Gil Shaham is one of the foremost violinists of our time: his flawless technique combined with his inimitable warmth and generosity of spirit has solidified his renown as an American master. The Grammy Award-winner, also named Musical America’s “Instrumentalist of the Year,” is sought after throughout the world for concerto appearances with leading orchestras and conductors, and regularly gives recitals and appears with ensembles on the world’s great concert stages and at the most prestigious festivals.
Long recognized as one of its finest exponents, it is with Korngold’s concerto that Shaham launches the 2015-16 season at the Berlin Philharmonic under Zubin Mehta.

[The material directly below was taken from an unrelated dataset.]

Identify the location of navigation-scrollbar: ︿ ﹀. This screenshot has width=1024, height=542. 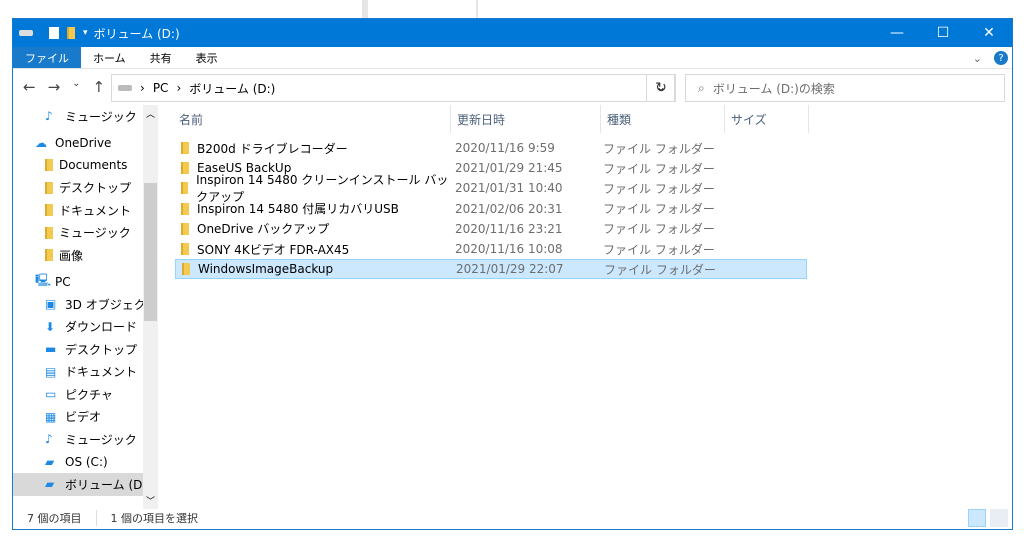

Besides reprising John Williams’s concerto with Stéphane Denève and the Boston Symphony, where he previously recorded the concerto under the composer’s direction, he performs Bach with the Los Angeles Philharmonic and Gustavo Dudamel; Brahms with the Orchestre de Paris; Tchaikovsky with the Orchestra del Teatro di San Carlo and the New World, Sioux City, and Nashville Symphonies; and Mendelssohn during a Montreal Symphony residency and on a European tour with the Singapore Symphony. Shaham’s longterm exploration of “Violin Concertos of the 1930s” enters an eighth season with performances of Bartók’s Second with the Chicago Symphony and the Philadelphia Orchestra at Carnegie Hall and the Kimmel Center, Barber with the Orchestre National de Lyon and Orchestra dell’Accademia Nazionale di Santa Cecilia, and Prokofiev’s Second on an extensive North American tour with The Knights to celebrate the release of Violin Concertos of the 1930s, Vol. 2. Issued on the violinist’s own Canary Classics label, this marks the project’s second title, and pairs his recordings of Prokofiev with The Knights and of Bartók with the Stuttgart Radio Symphony. As well as undertaking a tour of European capitals with Sejong and a residency at the University of North Carolina at Chapel Hill, Shaham continues touring to London’s Wigmore Hall and key North American venues with accounts of Bach’s complete unaccompanied sonatas and partitas in a special multimedia collaboration with photographer and video artist David Michalek.
Last season, Shaham headlined the Seattle Symphony’s opening-night gala, before joining the San Francisco Symphony and Michael Tilson for Prokofiev’s Second at Carnegie Hall and other stops on the orchestra’s 20th-anniversary tour. The Prokofiev was one of the works showcased in the “Violin Concertos of the 1930s” project, which also took him to the Philadelphia Orchestra for Berg and to the Berlin Radio Symphony and London Symphony Orchestra for Britten. Besides premiering David Bruce’s new concerto with the San Diego Symphony, Gil Shaham’s orchestral highlights included Bach with the Sydney and Dallas Symphonies and Mendelssohn in Tokyo, Canada, Luxembourg, and with Gustavo Dudamel and the Los Angeles Philharmonic at the Hollywood Bowl. After Canary Classics released his interpretation of Bach’s complete solo sonatas and partitas on disc, Shaham gave unaccompanied Bach recitals at Chicago’s Symphony Center, L.A.’s Disney Hall, and other U.S. venues, in company with David Michalek.